From Tim Greene’s “Black Hat set to expose new attacks” (Network World: 27 July 2009):
Black Hat USA 2009, considered a premier venue for publicizing new exploits with an eye toward neutralizing them, is expected to draw thousands to hear presentations from academics, vendors and private crackers.
For instance, one talk will demonstrate that if attackers can plug into an electrical socket near a computer or draw a bead on it with a laser they can steal whatever is being typed in. How to execute this attack will be demonstrated by Andrea Barisani and Daniele Bianco, a pair of researchers for network security consultancy Inverse Path.
Attackers grab keyboard signals that are generated by hitting keys. Because the data wire within the keyboard cable is unshielded, the signals leak into the ground wire in the cable, and from there into the ground wire of the electrical system feeding the computer. Bit streams generated by the keyboards that indicate what keys have been struck create voltage fluctuations in the grounds, they say.
Attackers extend the ground of a nearby power socket and attach to it two probes separated by a resistor. The voltage difference and the fluctuations in that difference – the keyboard signals – are captured from both ends of the resistor and converted to letters.
This method would not work if the computer were unplugged from the wall, such as a laptop running on its battery. A second attack can prove effective in this case, Bianco’s and Barisani’s paper says.

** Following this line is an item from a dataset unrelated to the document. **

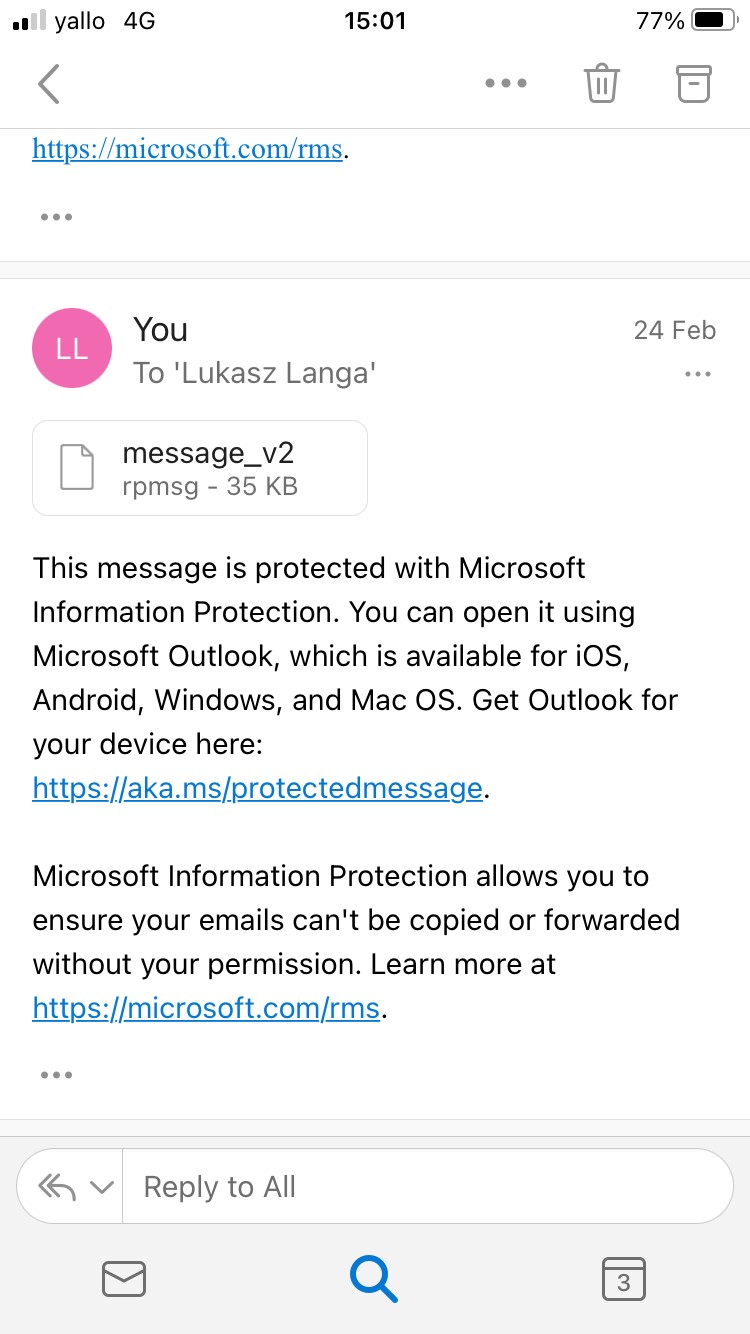Screen dimensions: 750x1334
Task: Tap the pink LL sender avatar
Action: coord(72,348)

Attackers point a cheap laser at a shiny part of a laptop or even an object on the table with the laptop. A receiver is aligned to capture the reflected light beam and the modulations that are caused by the vibrations resulting from striking the keys.
Analyzing the sequences of individual keys that are struck and the spacing between words, the attacker can figure out what message has been typed. Knowing what language is being typed is a big help, they say.